Thursday, December 5, 2013

Decision trees & R | Mahout !

Yesterday, I was asked "how can we visualise what leads to problems" ? To me, one of the best way is using decision tree with R or Mahout !

And you can do prediction & draw nicely !

Saturday, November 30, 2013

Lambda architecture

On this post I would like to present one of the possible software lambda-architecture :

Speed layer :  Storm, HBase

Storm is the real-time ETL and HBase because of random, realtime read/write capability is the storage !

Batch layer : Hadoop, HBase, Hive / Pig / [your datawarehouse]

To allow recomputation, just copy your data, har / compress and plug a partitioned Hive external table. So you can create complex Hive workflow and why not push some data (statistics, machine learning) to HBase again !

Serving layer : HBase, JEE & JS web application

JEE is convenient because of HBase java API and JDBC if you need to cache some ref data. And you can use some javascrip chart library.

Stay KISS ;-)

Friday, October 18, 2013

Hadoop 2.0 !

Apache Hadoop 2.0 has just been released some days ago ! Hadoop is no longer only a MapReduce container but a multi data-framework container and provides High Availability, HDFS Federation, NFS and snapshot !

Sunday, October 13, 2013

Kafka !

Kafka is a good solution for high throughput large scale message processing applications !

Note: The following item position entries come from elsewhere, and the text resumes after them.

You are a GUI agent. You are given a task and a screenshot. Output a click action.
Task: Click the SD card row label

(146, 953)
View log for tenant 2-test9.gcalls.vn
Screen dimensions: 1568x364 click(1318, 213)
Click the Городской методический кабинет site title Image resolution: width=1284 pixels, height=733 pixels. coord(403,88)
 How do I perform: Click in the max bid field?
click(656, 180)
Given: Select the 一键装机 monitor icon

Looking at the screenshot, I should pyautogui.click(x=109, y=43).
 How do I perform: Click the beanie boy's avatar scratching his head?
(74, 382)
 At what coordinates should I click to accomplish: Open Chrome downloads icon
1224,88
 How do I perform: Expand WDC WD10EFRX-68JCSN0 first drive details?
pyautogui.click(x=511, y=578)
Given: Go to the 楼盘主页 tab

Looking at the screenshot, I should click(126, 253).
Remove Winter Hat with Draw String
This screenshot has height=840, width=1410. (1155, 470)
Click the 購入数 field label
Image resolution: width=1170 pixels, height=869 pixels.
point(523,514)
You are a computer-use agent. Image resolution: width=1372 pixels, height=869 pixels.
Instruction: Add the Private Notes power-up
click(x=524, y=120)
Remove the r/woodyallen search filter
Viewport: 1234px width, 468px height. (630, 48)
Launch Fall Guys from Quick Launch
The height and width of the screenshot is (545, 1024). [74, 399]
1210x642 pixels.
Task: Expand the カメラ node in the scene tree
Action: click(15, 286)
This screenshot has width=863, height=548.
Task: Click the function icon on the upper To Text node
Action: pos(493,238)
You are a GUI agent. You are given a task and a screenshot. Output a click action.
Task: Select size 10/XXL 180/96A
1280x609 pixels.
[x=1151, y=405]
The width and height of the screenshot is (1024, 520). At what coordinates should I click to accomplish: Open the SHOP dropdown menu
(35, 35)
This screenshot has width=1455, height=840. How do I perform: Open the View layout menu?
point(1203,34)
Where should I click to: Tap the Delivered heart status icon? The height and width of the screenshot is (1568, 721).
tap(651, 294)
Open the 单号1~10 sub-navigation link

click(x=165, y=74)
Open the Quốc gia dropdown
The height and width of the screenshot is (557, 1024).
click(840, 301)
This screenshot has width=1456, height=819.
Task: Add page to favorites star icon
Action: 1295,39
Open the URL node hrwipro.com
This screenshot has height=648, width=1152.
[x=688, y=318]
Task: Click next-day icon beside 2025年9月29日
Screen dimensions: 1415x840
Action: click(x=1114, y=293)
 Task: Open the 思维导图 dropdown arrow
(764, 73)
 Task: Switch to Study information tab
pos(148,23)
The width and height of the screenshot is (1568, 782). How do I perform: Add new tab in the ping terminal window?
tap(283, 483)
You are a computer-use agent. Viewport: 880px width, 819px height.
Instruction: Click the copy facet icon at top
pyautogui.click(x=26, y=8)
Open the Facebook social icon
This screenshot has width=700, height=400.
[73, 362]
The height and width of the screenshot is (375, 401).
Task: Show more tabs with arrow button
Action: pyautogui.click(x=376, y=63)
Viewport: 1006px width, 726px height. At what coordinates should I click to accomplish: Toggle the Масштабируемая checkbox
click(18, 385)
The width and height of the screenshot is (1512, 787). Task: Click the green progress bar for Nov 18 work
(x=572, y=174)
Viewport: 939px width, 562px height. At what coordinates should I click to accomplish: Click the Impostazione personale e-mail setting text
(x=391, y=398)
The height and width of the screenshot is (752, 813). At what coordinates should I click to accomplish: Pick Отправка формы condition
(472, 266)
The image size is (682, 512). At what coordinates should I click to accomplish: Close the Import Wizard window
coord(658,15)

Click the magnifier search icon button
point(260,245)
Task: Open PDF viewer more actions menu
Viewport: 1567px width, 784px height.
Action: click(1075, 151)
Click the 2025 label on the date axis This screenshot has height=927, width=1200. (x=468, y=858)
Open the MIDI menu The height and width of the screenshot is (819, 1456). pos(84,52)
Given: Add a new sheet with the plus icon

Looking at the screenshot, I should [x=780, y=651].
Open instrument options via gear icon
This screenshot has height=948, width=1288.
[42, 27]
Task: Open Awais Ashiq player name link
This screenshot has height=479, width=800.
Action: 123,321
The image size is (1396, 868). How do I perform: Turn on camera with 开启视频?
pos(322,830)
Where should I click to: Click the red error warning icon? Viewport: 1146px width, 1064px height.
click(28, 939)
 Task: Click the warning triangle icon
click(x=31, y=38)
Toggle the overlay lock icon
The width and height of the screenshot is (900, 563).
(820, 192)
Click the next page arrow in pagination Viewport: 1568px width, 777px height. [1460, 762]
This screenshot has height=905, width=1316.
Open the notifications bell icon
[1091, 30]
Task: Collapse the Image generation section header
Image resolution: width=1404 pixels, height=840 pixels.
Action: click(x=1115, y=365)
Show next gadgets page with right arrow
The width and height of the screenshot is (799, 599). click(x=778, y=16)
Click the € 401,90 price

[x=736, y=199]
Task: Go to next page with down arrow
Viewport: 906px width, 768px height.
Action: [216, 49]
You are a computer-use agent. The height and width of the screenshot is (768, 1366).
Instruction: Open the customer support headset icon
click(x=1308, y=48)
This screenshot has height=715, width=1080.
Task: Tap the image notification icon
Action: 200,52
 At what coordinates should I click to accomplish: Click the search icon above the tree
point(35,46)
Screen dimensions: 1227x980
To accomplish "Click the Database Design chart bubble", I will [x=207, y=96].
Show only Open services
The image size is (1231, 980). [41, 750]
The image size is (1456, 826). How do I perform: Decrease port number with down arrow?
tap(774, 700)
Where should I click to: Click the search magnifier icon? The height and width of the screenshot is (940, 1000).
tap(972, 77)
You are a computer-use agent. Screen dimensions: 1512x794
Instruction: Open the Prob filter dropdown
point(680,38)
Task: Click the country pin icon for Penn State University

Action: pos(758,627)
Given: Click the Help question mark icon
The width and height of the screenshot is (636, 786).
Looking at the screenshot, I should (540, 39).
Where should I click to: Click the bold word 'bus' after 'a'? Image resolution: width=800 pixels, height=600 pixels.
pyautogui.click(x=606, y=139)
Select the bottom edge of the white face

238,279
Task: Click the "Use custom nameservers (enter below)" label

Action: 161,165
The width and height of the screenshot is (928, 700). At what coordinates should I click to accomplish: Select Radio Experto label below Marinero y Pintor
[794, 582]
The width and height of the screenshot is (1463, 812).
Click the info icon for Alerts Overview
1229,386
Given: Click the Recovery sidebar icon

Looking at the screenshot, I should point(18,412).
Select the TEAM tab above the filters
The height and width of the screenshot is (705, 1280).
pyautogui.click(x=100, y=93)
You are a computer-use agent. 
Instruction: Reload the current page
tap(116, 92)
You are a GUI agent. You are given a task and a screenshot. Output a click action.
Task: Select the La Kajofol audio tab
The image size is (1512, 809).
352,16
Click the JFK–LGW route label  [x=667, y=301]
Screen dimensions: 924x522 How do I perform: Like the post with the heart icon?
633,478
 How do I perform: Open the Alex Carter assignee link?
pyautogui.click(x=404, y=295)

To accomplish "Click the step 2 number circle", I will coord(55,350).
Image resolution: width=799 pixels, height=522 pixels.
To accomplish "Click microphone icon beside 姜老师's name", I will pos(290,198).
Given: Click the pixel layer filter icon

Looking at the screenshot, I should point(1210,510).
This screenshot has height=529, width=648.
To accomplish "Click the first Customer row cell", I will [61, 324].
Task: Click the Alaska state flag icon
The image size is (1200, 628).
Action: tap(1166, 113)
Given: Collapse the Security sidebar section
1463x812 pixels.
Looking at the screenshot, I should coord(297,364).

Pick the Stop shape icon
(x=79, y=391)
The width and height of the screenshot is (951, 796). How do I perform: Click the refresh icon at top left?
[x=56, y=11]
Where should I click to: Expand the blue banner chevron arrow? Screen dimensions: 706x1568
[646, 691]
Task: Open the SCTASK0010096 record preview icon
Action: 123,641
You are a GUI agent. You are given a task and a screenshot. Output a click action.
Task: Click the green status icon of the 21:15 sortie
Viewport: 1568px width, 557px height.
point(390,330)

Friday, September 27, 2013

Business Intelligence & Hadoop

Most of the time BI means snowflake or star schema (or hybrid or complex ER). But with Hadoop you should rather think about denormalization, a big ODS, powerful ETL, a great place for your fact data and a new way (Hive / Mahout / Pig / Cascading) to tackle your normal / semi / non-structured data using real-time (HBase, Storm, Flume) or not !

Wednesday, September 25, 2013

Flume daemons !

  • Source (consumes events delivered to it by an external source)
  • Channel (stores temporarily event's data and help to provide end-to-end reliability of the flow)
  • Sink (removes the event from the channel and transfer/write it)
Both of them run asynchronously with the events staged in the channel.